_READING PASSAGE_:
Last Update 03/11/12
The Troller's Scoop
Winter is dying an ugly death this spring. Ice depth at Eloika was great just last weekend at over a foot. Perch fishing was as good as it gets at Eloika with plenty of perch up to 10 inches and enough bass to keep things interesting. We would catch the occasional legal crappie and a snaggle toothed pickerel as well. But the arrival of heavy rain and temps up to 50 has me thinking twice about venturing out for one last hurrah. Warm runoff into Eloika from the Little Spokane River warms the water from underneath and can lead to rapid deterioration of the ice and honeycombing. In these conditions, the ice is still thick, but lacks structural soundness. My new Frabill Predator sled is about to be mothballed until next winter.
Things to do....

_WRITTEN TASK 1_:
In the fishing report, how thick was the ice at Eloika last weekend?

_ENTRIES SHOWN_:
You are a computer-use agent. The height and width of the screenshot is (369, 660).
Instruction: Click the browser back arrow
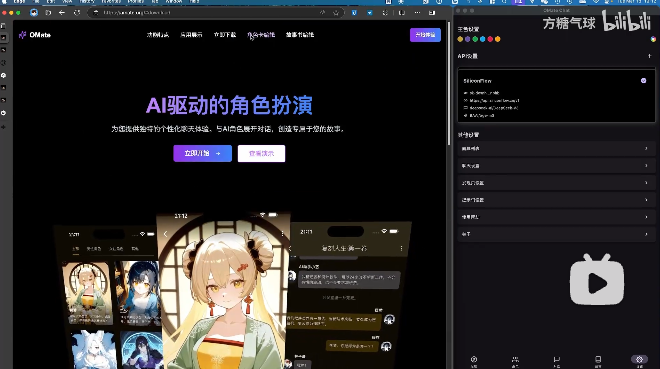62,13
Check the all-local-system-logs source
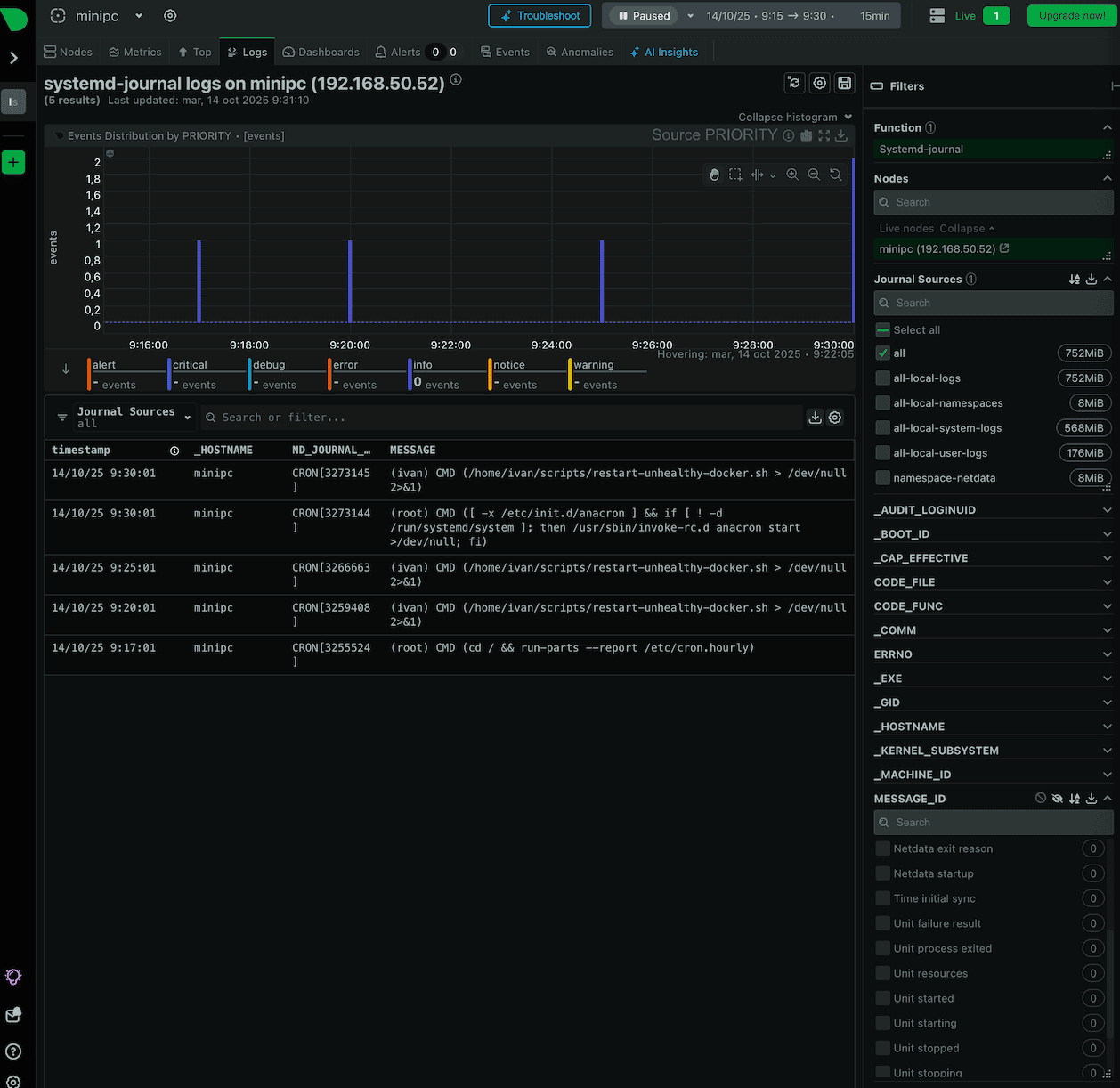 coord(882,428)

==

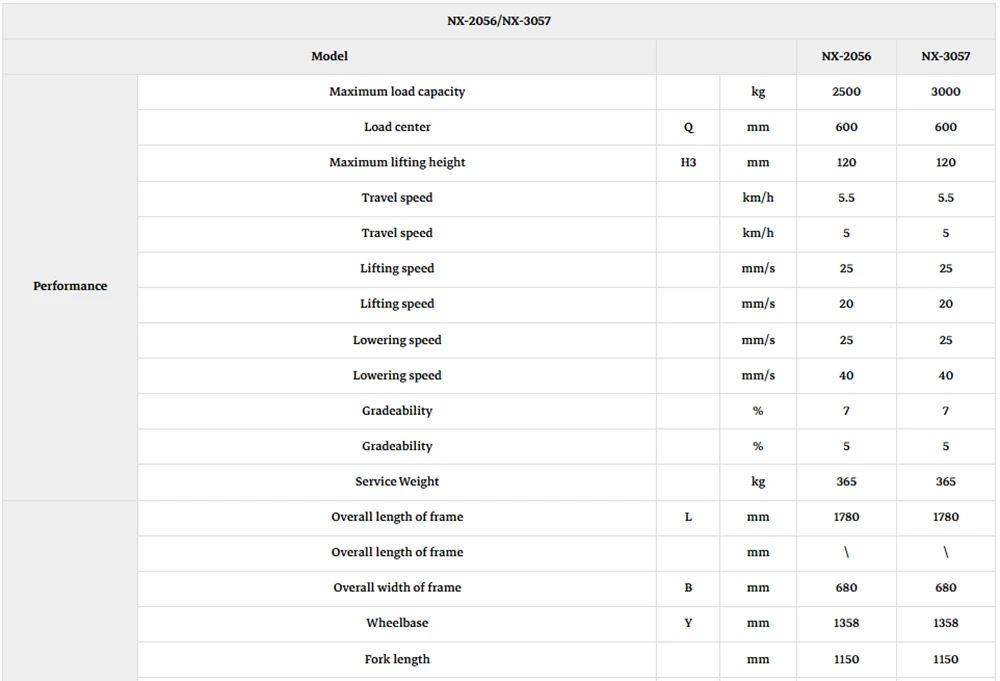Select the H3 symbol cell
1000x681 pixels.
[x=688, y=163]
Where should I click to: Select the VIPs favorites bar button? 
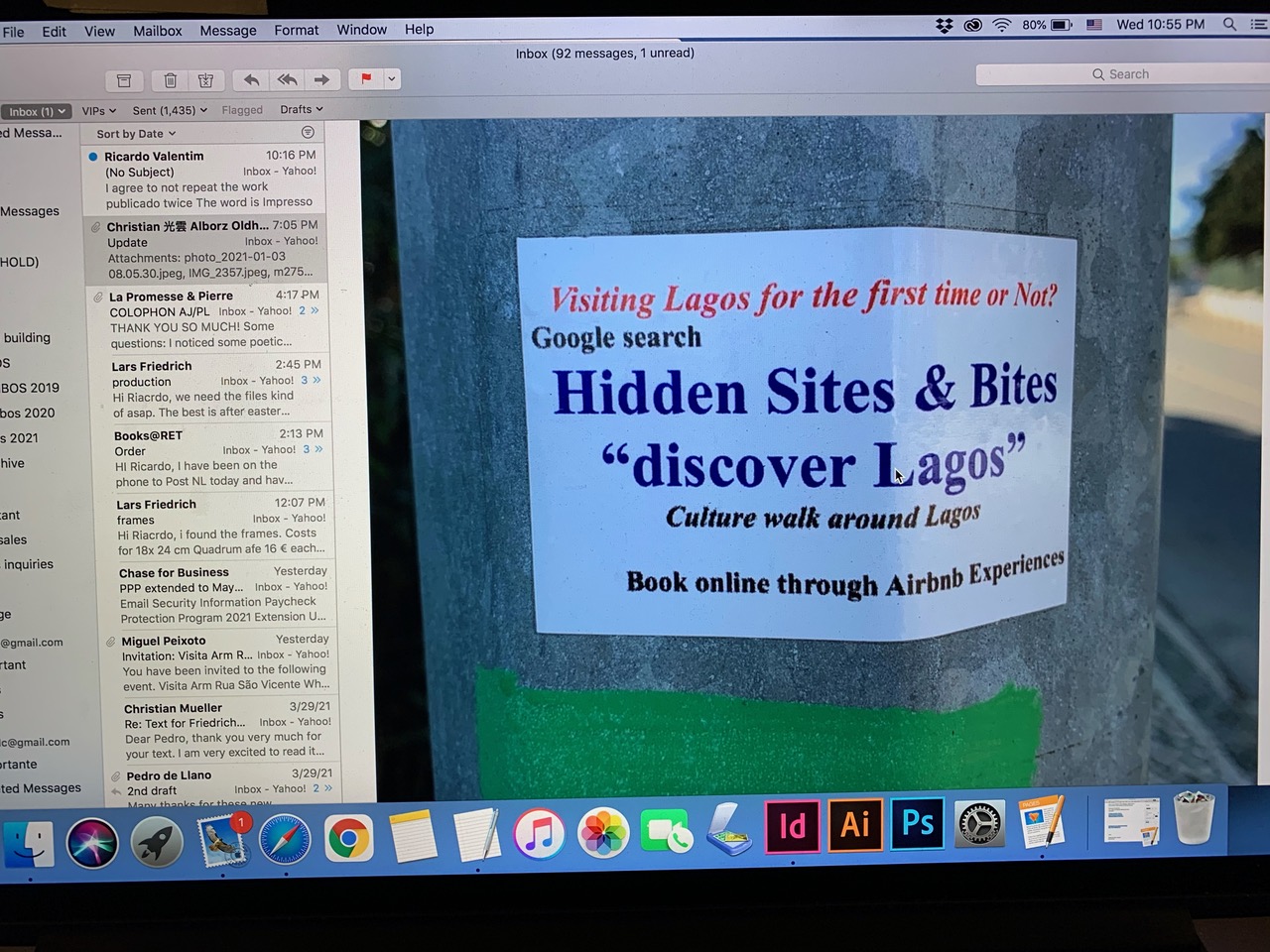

_WRITTEN TASK 2_:
From the records, copy word for word the lines between the one holding "Select the H3 symbol cell" and the one holding "Where should I", inclusive, leaving out the pictures.

_FINAL RESULT 1_:
Over a foot.

_FINAL RESULT 2_:
Select the H3 symbol cell
1000x681 pixels.
[x=688, y=163]
Where should I click to: Select the VIPs favorites bar button? 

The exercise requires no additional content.